Saved entries
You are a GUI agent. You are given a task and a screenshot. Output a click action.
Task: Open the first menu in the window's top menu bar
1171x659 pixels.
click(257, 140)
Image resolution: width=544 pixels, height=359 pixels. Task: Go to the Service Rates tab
---
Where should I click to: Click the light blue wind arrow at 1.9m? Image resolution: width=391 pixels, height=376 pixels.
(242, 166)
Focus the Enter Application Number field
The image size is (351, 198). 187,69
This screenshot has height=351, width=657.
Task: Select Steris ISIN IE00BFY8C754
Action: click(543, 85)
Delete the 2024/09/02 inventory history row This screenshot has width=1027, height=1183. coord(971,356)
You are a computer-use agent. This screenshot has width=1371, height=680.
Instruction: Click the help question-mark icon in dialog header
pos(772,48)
--
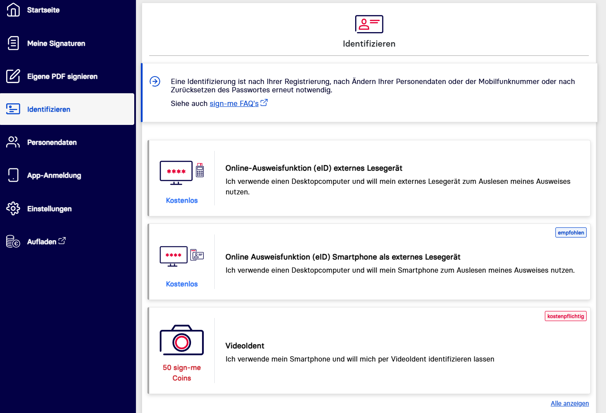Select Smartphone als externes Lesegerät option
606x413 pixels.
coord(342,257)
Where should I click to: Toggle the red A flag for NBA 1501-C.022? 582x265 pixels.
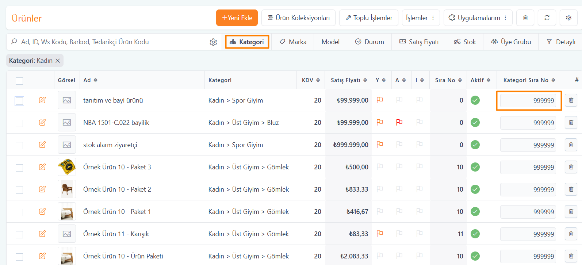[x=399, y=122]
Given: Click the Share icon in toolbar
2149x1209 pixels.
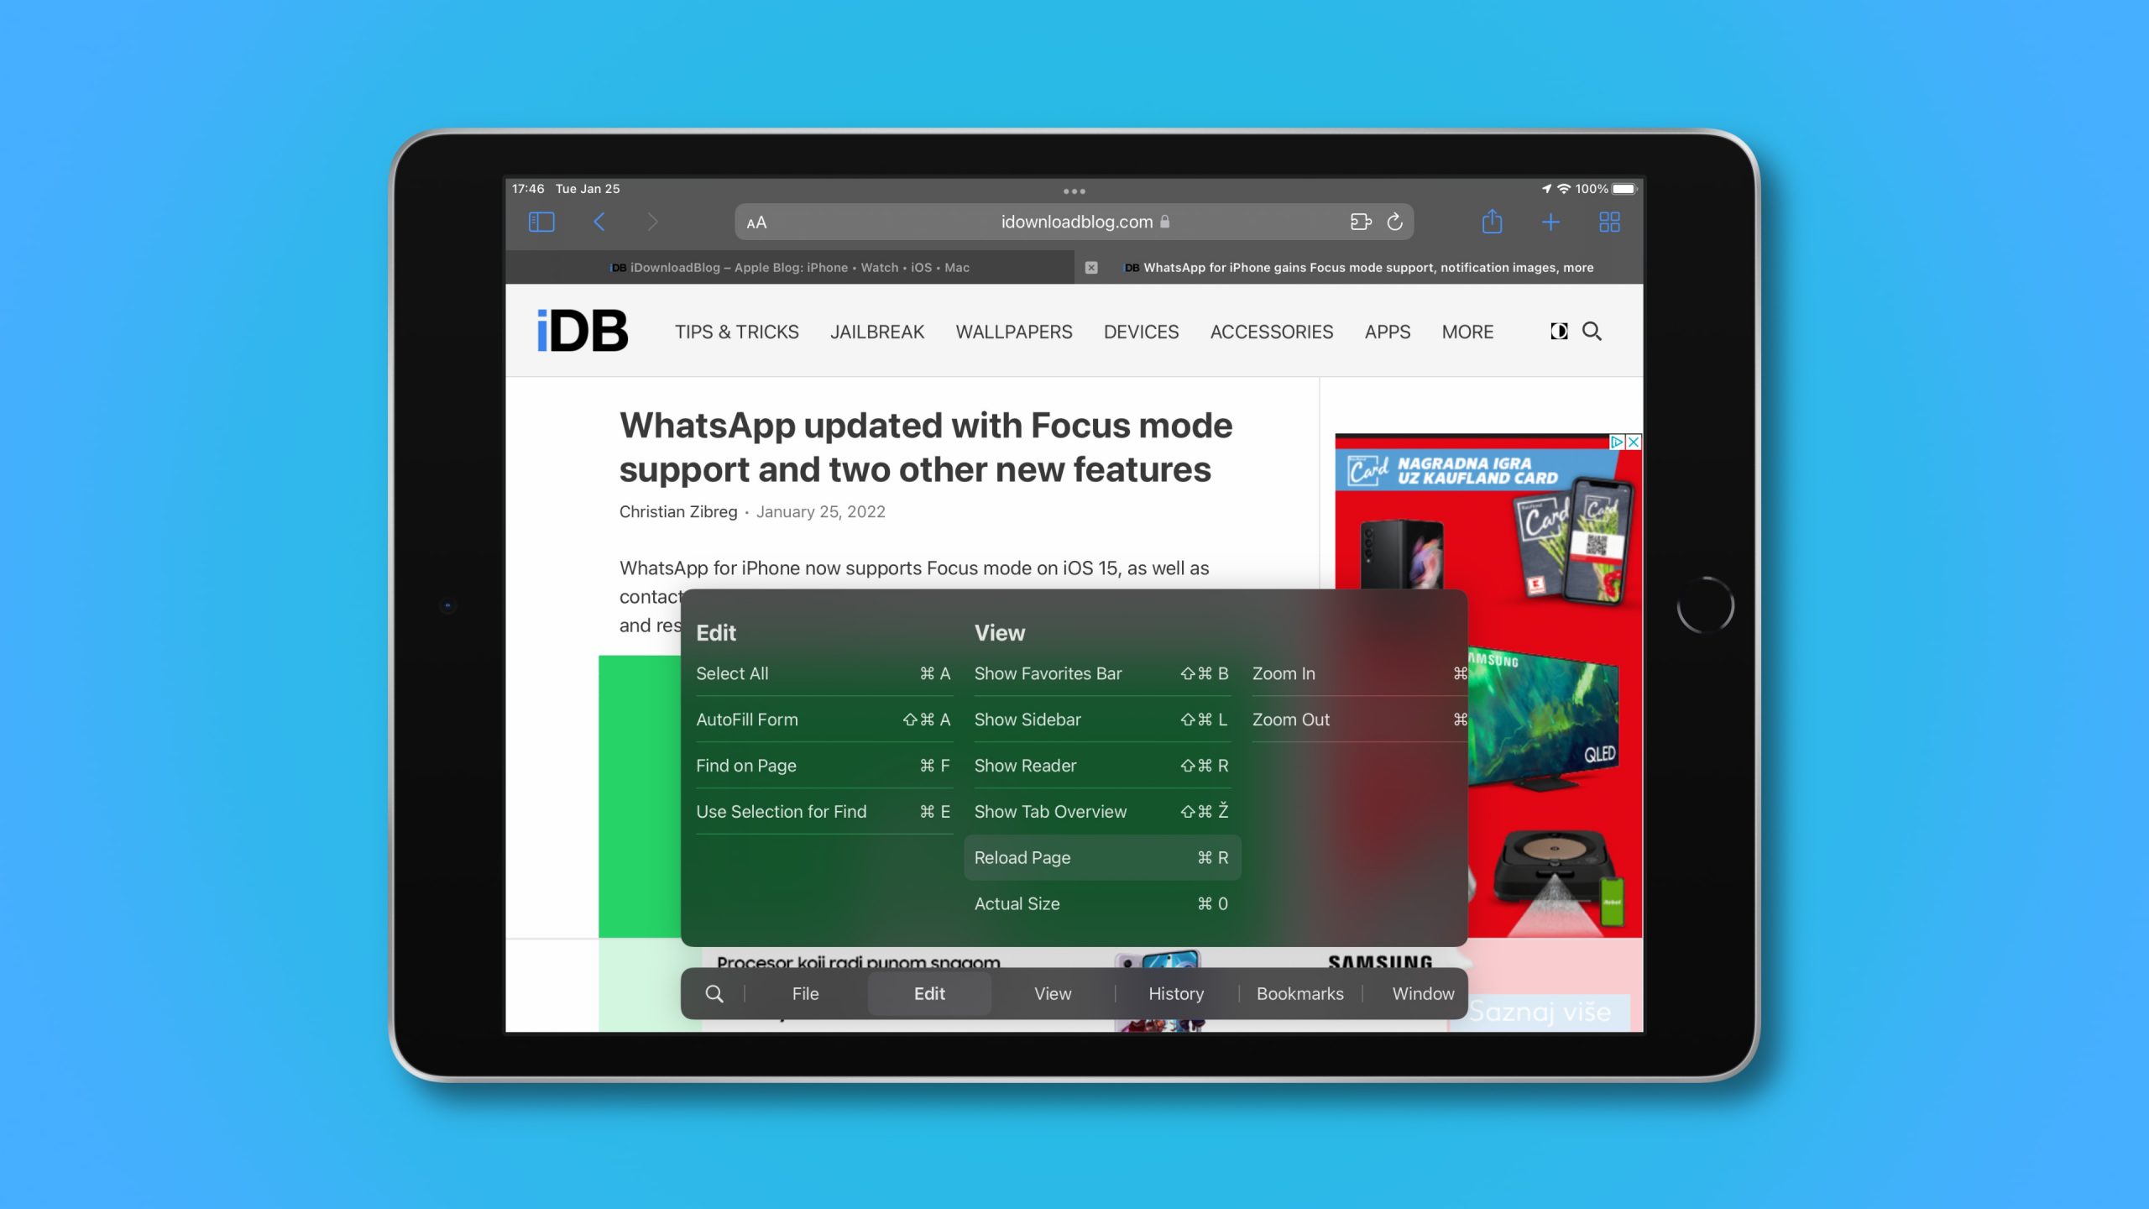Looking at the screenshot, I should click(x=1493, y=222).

What the exercise asks:
Check each line above for "agent" and return the ones that have it.

Result of this task:
You are a GUI agent. You are given a task and a screenshot. Output a click action.
You are a computer-use agent. This screenshot has width=1371, height=680.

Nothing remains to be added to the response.